Project description
How soft robotics can enhance human mobility
Soft robotics, a rapidly growing field, has witnessed remarkable progress in diverse applications like wearable devices and mobile robots. Among these innovations, the development of soft lower extremity exoskeletons, known as soft wearable robotics, stands out as a challenging research topic requiring multidisciplinary expertise. In this context, the EU-funded SWAG project aims to engineer soft structures without rigid materials. SWAG uses high-strength fabrics and films to create inflatable human-assistive exoskeletal devices that specifically target strain-prone segments of the human body, such as the lower body and core. By offering higher variable stiffness and force-to-weight ratios while conforming precisely to intricate joint kinematics, SWAG’s designs enable complete assistance for multi-degree-of-freedom joints like the ankle and hip.
Objective
"Soft robotics has become one of the fastest growing fields over the last decade, and the development of technologies related to the associated modelling, sensing, actuation and control challenges has flourished as part of the field’s impetus. Soft robots have been demonstrated in diverse applications such as wearable devices, mobile or locomotive robots, as well as soft manipulators. Soft lower extremity exoskeletons (“soft wearable robotics"" (SWRs)) are one of the most challenging research topics, and require multidisciplinary approaches involving diverse fields such as neuroscience, biomechanics, robot control, ergonomics and other fields.

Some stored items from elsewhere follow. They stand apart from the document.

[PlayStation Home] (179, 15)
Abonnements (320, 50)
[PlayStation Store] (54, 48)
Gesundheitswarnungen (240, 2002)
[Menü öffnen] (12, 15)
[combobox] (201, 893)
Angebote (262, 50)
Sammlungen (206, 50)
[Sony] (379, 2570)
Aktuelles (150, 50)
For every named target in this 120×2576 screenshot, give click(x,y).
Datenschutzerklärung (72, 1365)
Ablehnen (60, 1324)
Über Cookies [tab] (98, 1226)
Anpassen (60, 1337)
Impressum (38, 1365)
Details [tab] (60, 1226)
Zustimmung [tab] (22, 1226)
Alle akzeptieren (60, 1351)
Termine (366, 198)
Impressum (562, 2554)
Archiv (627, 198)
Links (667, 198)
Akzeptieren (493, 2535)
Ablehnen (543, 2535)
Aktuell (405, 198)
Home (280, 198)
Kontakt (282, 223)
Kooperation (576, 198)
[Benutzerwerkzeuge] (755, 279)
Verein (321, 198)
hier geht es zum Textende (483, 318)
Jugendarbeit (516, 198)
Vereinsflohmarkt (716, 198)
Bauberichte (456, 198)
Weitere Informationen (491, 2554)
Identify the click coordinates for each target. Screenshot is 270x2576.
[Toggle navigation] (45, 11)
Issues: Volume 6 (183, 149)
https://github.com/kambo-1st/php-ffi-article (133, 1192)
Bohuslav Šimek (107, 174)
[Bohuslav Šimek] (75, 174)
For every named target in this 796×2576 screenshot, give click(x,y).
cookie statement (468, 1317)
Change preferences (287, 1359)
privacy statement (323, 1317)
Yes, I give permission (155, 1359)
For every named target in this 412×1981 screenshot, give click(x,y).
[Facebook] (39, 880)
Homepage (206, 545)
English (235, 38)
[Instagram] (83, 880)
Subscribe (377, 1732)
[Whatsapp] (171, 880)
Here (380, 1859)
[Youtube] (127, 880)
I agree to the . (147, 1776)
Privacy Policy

SWAG aims to explore a fundamentally new approach to engineering soft structures that omit fully rigid materials for inflatable ones made from high-strength fabrics and films when manufacturing human-assistive exoskeletal devices that target strain-prone segments of the human body (i.e. lower body and core). Such soft wearable adaptive garments with actuation capabilities offer higher variable stiffness and force-to-weight ratios compared to other existing methods, and simultaneously entirely conform to each joint’s intricate kinematics. Because of this, new design approaches can be used as building blocks to realise complete assistance for multi-degree-of-freedom joints, such as the ankle or hip, by adapting flexible and conforming motions achieved by continuum robot designs.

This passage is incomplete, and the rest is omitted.